Matthias et Maxime c’est d’abord l’histoire de deux vieux amis, quasiment frères, qui doivent s’embrasser pour les besoins d’un court métrage. Stupide pari : « C’est qu’un film et je ne voulais même pas le faire » dira Matthias, en pleine crise existentielle. Ce baiser bouscule les certitudes des deux jeunes hommes qui perçoivent, dans la gêne qui s’installe entre eux, les spectres du désir qu’on s’interdit et d’un amour qu’on retient. Matthias est grand, beau, arrogant et marié. Tout semble réussi à ce jeune cadre dynamique promis à une brillante carrière. En fait, on dirait que les Cow-Boys Fringants parlent de lui dans le premier couplet des Hirondelles : « Quand on le voyait, il était parfait, il avait la vie dont les gens rêvaient, une famille charmante et une entreprise plus que florissante ».
Maxime, quant à lui, vit une situation familiale conflictuelle : ignoré par un frère absent, il s’occupe seul d’une mère malade et amère. Il pense à l’Australie comme échappatoire, un voyage de deux ans pour fuir tout ça. Heureusement qu’il y a les copains, cette famille de substitution qui se rassemble régulièrement et dont se dégage, entre les quolibets en joual, énormément de bienveillance.
Je n’ai pas vu Ma vie avec John. F. Donovan , mais Matthias et Maxime est probablement le meilleur film de Xavier Dolan. C’est vibrant, sensuel, touchant, accessible et beau à voir. C’est du talent avec dix ans de plus. C’est un film pour célébrer l’existence et l’amitié. Il fait la part belle à une bromance qui se révèle fascinante, avec quelque chose de prude, brut et intense.

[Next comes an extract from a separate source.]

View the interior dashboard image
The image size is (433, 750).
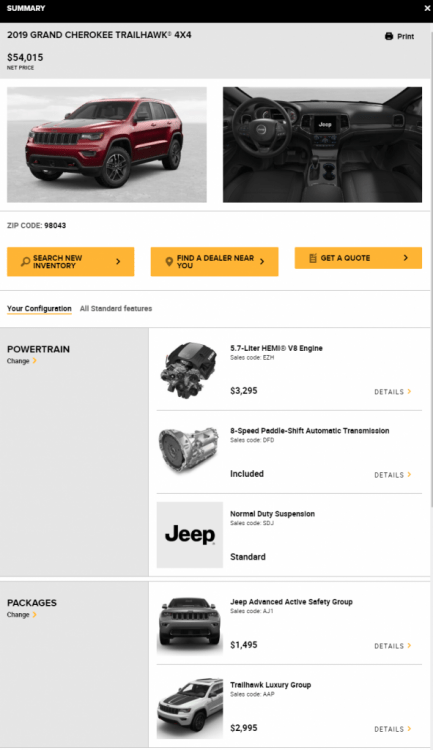click(322, 144)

Chacun peut se reconnaître dans les éclats de rire et les éclats de voix. On est invité dans l’intimité des personnages qui n’en manquent jamais une quand il s’agit de se vanner les uns et les autres. L’intimité, cette invitation à l’immersion presque voyeuriste faite par le biais d’une caméra sur l’épaule.
C’est aussi un film sur la trentaine, de quoi rassurer une génération. Une tranche d’âge flamboyante durant laquelle on a un peu vécu mais en ayant encore des choses à attendre de la vie. « C’est ça avoir trente ans, avoir encore le temps ». C’est avoir la flamme sans la fébrilité en somme, et encore quelques certitudes à perdre. On retrouve tout de même plusieurs générations dans ce film et sans qu’il n’y ait de conflits à cet égard, on se rend compte qu’on est tous le vieux de quelqu’un ; qu’un jour on sera dépassé et remplacé par d’autres mais que la jeunesse est un état d’esprit qui subsiste dans les liens que l’on tisse et qui tiennent la distance, sans perdre haleine.
Encore une fois chez Dolan, le rapport à la mère pour un des personnages principaux, Maxime, est particulier bien que secondaire. À moins qu’il ne s’agisse là d’une blessure profonde qui marque le héros comme cette tache de vin sur la moitié du visage ?
Matthias et Maxime est une ode à l’amour : l’amour des amis, l’amour des parents, l’amour des amants. Que serait un film de Dolan qui ne parle pas d’amour d’ailleurs ? Deux amis comprennent qu’ils sont attirés l’un par l’autre et comme dans tous les Dolan, comme pour beaucoup de relations dans la vie en fait, c’est compliqué. Le jeune québécois filme si justement la violence, la fragilité et la maladresse de découvrir sa sexualité en tombant amoureux mais aussi la solitude de l’attente, du silence et de la résilience. C’est touchant.
L’émotion bat aussi au rythme de l’excellente bande originale. De quoi fédérer une salle entière, invitée à cette fête et à nouveau envoûtée.